*WHAT TO WORK ON*
Pick each line that has "Expand" out of the records.

*Collected data*
=== Begin Enclosure ===

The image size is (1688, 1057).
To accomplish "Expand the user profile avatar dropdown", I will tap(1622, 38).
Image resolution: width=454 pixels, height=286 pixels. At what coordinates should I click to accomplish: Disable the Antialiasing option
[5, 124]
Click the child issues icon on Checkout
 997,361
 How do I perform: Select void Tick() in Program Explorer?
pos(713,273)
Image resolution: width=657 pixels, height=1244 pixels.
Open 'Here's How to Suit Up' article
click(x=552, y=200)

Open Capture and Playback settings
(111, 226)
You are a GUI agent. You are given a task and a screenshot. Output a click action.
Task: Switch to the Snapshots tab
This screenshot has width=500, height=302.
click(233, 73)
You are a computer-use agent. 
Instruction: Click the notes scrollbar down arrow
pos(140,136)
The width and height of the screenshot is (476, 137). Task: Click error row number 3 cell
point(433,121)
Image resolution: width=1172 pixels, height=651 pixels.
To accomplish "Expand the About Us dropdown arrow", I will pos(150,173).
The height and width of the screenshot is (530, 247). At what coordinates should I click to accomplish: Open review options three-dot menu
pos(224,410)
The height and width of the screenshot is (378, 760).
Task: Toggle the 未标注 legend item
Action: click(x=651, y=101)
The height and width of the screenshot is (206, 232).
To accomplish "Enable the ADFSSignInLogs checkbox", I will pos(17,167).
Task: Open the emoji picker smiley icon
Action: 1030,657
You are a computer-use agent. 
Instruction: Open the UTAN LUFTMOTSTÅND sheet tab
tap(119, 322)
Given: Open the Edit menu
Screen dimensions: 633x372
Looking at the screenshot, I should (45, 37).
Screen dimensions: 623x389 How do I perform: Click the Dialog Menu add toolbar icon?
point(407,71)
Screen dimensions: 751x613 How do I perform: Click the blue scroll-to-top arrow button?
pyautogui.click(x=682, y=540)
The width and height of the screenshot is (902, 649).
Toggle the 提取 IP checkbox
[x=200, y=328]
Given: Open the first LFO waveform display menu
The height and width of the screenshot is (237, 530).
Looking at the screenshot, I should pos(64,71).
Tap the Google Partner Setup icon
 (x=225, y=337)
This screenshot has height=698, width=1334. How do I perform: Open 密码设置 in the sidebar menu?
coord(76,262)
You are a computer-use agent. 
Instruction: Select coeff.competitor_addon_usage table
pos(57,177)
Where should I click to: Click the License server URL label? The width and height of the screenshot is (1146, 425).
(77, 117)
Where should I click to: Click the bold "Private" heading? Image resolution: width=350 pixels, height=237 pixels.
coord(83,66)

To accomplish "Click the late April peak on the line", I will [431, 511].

=== End Enclosure ===

*SOLUTION TO THE EXERCISE*
To accomplish "Expand the user profile avatar dropdown", I will tap(1622, 38).
To accomplish "Expand the About Us dropdown arrow", I will pos(150,173).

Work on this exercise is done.